Reproduce each record below in full, word for word, without images.

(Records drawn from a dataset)
+++

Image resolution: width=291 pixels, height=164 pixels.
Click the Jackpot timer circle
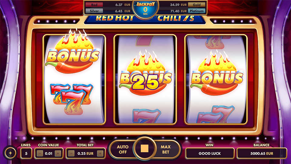(x=145, y=9)
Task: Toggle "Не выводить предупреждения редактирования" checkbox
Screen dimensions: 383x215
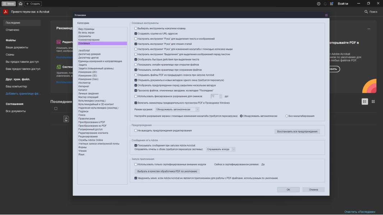Action: point(136,130)
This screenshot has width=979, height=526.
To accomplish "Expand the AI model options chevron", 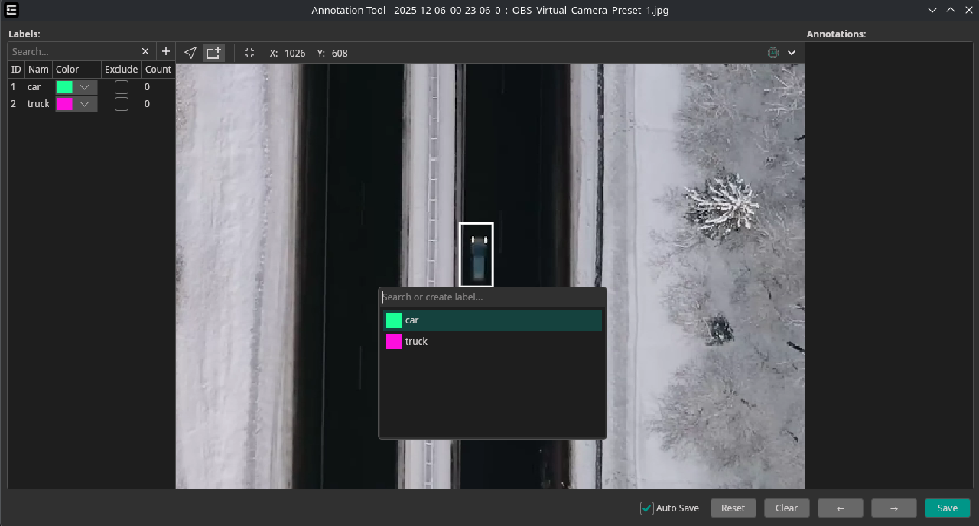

+++

[Output below]:
Image resolution: width=291 pixels, height=164 pixels.
Click the Jackpot timer circle
(x=145, y=9)
Task: Toggle "Не выводить предупреждения редактирования" checkbox
Screen dimensions: 383x215
Action: point(136,130)
This screenshot has width=979, height=526.
To accomplish "Expand the AI model options chevron", 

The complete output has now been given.